Intervention Closely monitor for bleeding for patients receiving an antiplatelet or anticoagulant drug when PRISTIQ is initiated or discontinued [see Warnings and Precautions (5.4)].
Examples NSAIDs, aspirin, and warfarin
Drugs that are Primarily Metabolized by CYP2D6
Clinical Impact Concomitant use of PRISTIQ increases CMAX and AUC of a drug primarily metabolized by CYP2D6 which may increase the risk of toxicity of the CYP2D6 substrate drug [see Clinical Pharmacology (12.3)].

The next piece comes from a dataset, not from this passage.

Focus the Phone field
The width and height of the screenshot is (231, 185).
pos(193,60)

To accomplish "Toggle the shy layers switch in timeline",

Intervention Original dose should be taken when co-administered with PRISTIQ 100 mg or lower. Reduce the dose of these drugs by up to one-half if co-administered with 400 mg of PRISTIQ.

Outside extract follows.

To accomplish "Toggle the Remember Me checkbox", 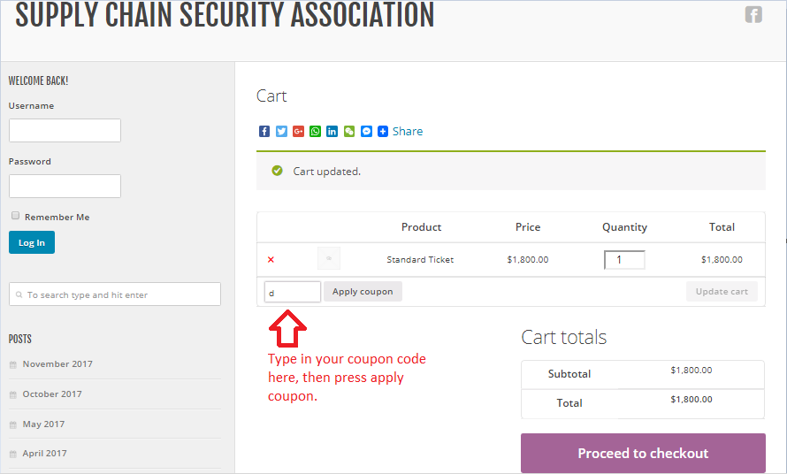I will (16, 216).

Examples desipramine, atomoxetine, dextromethorphan, metoprolol, nebivolol, perphenazine, tolterodine
Overdose

OVERDOSE:

There is limited clinical trial experience with desvenlafaxine succinate overdosage in humans. However, desvenlafaxine (PRISTIQ) is the major active metabolite of venlafaxine. Overdose experience reported with venlafaxine (the parent drug of PRISTIQ) is presented below; the identical information can be found in the Overdosage section of the venlafaxine package insert. In postmarketing experience, overdose with venlafaxine (the parent drug of PRISTIQ) has occurred predominantly in combination with alcohol and/or other drugs. The most commonly reported events in overdosage include tachycardia, changes in level of consciousness (ranging from somnolence to coma), mydriasis, seizures, and vomiting. Electrocardiogram changes (e.g., prolongation of QT interval, bundle branch block, QRS prolongation), sinus and ventricular tachycardia, bradycardia, hypotension, rhabdomyolysis, vertigo, liver necrosis, serotonin syndrome, and death have been reported. Published retrospective studies report that venlafaxine overdosage may be associated with an increased risk of fatal outcomes compared to that observed with SSRI antidepressant products, but lower than that for tricyclic antidepressants. Epidemiological studies have shown that venlafaxine-treated patients have a higher pre-existing burden of suicide risk factors than SSRI-treated patients. The extent to which the finding of an increased risk of fatal outcomes can be attributed to the toxicity of venlafaxine in overdosage, as opposed to some characteristic(s) of venlafaxine-treated patients, is not clear.

Management of Overdosage: No specific antidotes for PRISTIQ are known. In managing over dosage, consider the possibility of multiple drug involvement. In case of overdose, call Poison Control Center at 1-800-222-1222 for latest recommendations.